EXERCISE AIM:
The answer must match the listing exactly, with every line written out again.
[[ RECORD EXTRACTS, beginning ]]
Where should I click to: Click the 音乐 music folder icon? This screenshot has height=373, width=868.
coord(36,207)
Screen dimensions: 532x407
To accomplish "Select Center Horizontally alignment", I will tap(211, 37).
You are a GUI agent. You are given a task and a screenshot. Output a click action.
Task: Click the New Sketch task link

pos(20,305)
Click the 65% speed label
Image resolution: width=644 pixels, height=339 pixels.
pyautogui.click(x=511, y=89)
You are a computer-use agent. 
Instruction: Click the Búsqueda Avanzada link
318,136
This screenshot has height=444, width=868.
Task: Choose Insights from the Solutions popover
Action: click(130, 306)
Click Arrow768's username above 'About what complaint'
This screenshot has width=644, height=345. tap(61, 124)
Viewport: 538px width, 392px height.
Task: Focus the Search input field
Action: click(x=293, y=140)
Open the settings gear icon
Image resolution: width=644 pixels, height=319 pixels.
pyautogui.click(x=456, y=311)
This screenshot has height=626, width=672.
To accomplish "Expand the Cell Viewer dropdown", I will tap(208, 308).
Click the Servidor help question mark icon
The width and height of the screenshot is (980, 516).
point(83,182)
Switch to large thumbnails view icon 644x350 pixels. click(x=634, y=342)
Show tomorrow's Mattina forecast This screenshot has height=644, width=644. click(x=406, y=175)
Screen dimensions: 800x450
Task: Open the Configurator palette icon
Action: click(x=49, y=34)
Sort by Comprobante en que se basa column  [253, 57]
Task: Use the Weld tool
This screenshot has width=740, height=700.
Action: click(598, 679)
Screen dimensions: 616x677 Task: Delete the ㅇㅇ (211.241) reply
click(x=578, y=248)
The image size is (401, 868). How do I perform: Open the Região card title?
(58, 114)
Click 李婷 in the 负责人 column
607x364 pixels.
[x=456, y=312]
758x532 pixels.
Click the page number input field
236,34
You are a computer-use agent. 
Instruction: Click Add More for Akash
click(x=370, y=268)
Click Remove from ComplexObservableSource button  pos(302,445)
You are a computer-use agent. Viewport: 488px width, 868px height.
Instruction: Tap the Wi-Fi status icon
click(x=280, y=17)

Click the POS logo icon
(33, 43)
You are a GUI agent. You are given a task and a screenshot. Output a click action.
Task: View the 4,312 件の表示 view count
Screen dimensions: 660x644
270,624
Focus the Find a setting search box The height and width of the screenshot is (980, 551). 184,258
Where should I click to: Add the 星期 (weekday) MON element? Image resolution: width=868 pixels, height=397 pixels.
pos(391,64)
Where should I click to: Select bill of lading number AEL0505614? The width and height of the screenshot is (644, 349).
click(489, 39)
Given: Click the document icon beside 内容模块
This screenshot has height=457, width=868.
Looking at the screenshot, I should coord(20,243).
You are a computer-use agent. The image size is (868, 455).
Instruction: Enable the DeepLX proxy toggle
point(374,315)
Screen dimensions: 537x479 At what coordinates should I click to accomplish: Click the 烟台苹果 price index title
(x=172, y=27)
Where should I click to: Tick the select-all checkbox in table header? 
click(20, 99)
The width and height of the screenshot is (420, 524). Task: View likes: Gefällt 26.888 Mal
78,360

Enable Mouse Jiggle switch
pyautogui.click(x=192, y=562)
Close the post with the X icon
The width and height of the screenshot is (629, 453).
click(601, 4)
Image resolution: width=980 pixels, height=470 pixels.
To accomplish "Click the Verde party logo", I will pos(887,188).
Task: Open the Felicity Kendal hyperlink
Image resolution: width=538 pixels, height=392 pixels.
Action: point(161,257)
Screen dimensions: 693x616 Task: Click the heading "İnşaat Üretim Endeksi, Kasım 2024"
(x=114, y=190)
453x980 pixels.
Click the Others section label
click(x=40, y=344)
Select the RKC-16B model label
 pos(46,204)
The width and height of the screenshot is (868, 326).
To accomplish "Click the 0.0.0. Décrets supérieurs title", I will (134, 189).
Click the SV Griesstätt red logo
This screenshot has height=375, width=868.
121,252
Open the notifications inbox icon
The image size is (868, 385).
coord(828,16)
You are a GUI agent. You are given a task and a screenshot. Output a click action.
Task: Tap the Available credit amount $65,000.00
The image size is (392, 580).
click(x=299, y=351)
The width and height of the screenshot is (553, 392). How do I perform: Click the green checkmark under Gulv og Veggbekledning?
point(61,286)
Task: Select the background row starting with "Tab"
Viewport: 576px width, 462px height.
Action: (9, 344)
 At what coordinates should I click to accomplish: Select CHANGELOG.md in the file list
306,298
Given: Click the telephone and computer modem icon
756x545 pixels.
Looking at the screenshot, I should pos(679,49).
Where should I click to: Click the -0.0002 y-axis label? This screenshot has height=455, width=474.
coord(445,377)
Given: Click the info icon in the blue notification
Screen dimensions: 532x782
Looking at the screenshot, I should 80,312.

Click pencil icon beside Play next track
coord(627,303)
[[ RECORD EXTRACTS, end ]]
TASK SOLUTION:
Where should I click to: Click the 音乐 music folder icon? This screenshot has height=373, width=868.
coord(36,207)
Screen dimensions: 532x407
To accomplish "Select Center Horizontally alignment", I will tap(211, 37).
You are a GUI agent. You are given a task and a screenshot. Output a click action.
Task: Click the New Sketch task link

pos(20,305)
Click the 65% speed label
Image resolution: width=644 pixels, height=339 pixels.
pyautogui.click(x=511, y=89)
You are a computer-use agent. 
Instruction: Click the Búsqueda Avanzada link
318,136
This screenshot has height=444, width=868.
Task: Choose Insights from the Solutions popover
Action: click(130, 306)
Click Arrow768's username above 'About what complaint'
This screenshot has width=644, height=345. tap(61, 124)
Viewport: 538px width, 392px height.
Task: Focus the Search input field
Action: click(x=293, y=140)
Open the settings gear icon
Image resolution: width=644 pixels, height=319 pixels.
pyautogui.click(x=456, y=311)
This screenshot has height=626, width=672.
To accomplish "Expand the Cell Viewer dropdown", I will tap(208, 308).
Click the Servidor help question mark icon
The width and height of the screenshot is (980, 516).
point(83,182)
Switch to large thumbnails view icon 644x350 pixels. click(x=634, y=342)
Show tomorrow's Mattina forecast This screenshot has height=644, width=644. click(x=406, y=175)
Screen dimensions: 800x450
Task: Open the Configurator palette icon
Action: click(x=49, y=34)
Sort by Comprobante en que se basa column  [253, 57]
Task: Use the Weld tool
This screenshot has width=740, height=700.
Action: click(598, 679)
Screen dimensions: 616x677 Task: Delete the ㅇㅇ (211.241) reply
click(x=578, y=248)
The image size is (401, 868). How do I perform: Open the Região card title?
(58, 114)
Click 李婷 in the 负责人 column
607x364 pixels.
[x=456, y=312]
758x532 pixels.
Click the page number input field
236,34
You are a computer-use agent. 
Instruction: Click Add More for Akash
click(x=370, y=268)
Click Remove from ComplexObservableSource button  pos(302,445)
You are a computer-use agent. Viewport: 488px width, 868px height.
Instruction: Tap the Wi-Fi status icon
click(x=280, y=17)

Click the POS logo icon
(33, 43)
You are a GUI agent. You are given a task and a screenshot. Output a click action.
Task: View the 4,312 件の表示 view count
Screen dimensions: 660x644
270,624
Focus the Find a setting search box The height and width of the screenshot is (980, 551). 184,258
Where should I click to: Add the 星期 (weekday) MON element? Image resolution: width=868 pixels, height=397 pixels.
pos(391,64)
Where should I click to: Select bill of lading number AEL0505614? The width and height of the screenshot is (644, 349).
click(489, 39)
Given: Click the document icon beside 内容模块
This screenshot has height=457, width=868.
Looking at the screenshot, I should coord(20,243).
You are a computer-use agent. The image size is (868, 455).
Instruction: Enable the DeepLX proxy toggle
point(374,315)
Screen dimensions: 537x479 At what coordinates should I click to accomplish: Click the 烟台苹果 price index title
(x=172, y=27)
Where should I click to: Tick the select-all checkbox in table header? 
click(20, 99)
The width and height of the screenshot is (420, 524). Task: View likes: Gefällt 26.888 Mal
78,360

Enable Mouse Jiggle switch
pyautogui.click(x=192, y=562)
Close the post with the X icon
The width and height of the screenshot is (629, 453).
click(601, 4)
Image resolution: width=980 pixels, height=470 pixels.
To accomplish "Click the Verde party logo", I will pos(887,188).
Task: Open the Felicity Kendal hyperlink
Image resolution: width=538 pixels, height=392 pixels.
Action: point(161,257)
Screen dimensions: 693x616 Task: Click the heading "İnşaat Üretim Endeksi, Kasım 2024"
(x=114, y=190)
453x980 pixels.
Click the Others section label
click(x=40, y=344)
Select the RKC-16B model label
 pos(46,204)
The width and height of the screenshot is (868, 326).
To accomplish "Click the 0.0.0. Décrets supérieurs title", I will (134, 189).
Click the SV Griesstätt red logo
This screenshot has height=375, width=868.
121,252
Open the notifications inbox icon
The image size is (868, 385).
coord(828,16)
You are a GUI agent. You are given a task and a screenshot. Output a click action.
Task: Tap the Available credit amount $65,000.00
The image size is (392, 580).
click(x=299, y=351)
The width and height of the screenshot is (553, 392). How do I perform: Click the green checkmark under Gulv og Veggbekledning?
point(61,286)
Task: Select the background row starting with "Tab"
Viewport: 576px width, 462px height.
Action: (9, 344)
 At what coordinates should I click to accomplish: Select CHANGELOG.md in the file list
306,298
Given: Click the telephone and computer modem icon
756x545 pixels.
Looking at the screenshot, I should pos(679,49).
Where should I click to: Click the -0.0002 y-axis label? This screenshot has height=455, width=474.
coord(445,377)
Given: Click the info icon in the blue notification
Screen dimensions: 532x782
Looking at the screenshot, I should 80,312.

Click pencil icon beside Play next track
coord(627,303)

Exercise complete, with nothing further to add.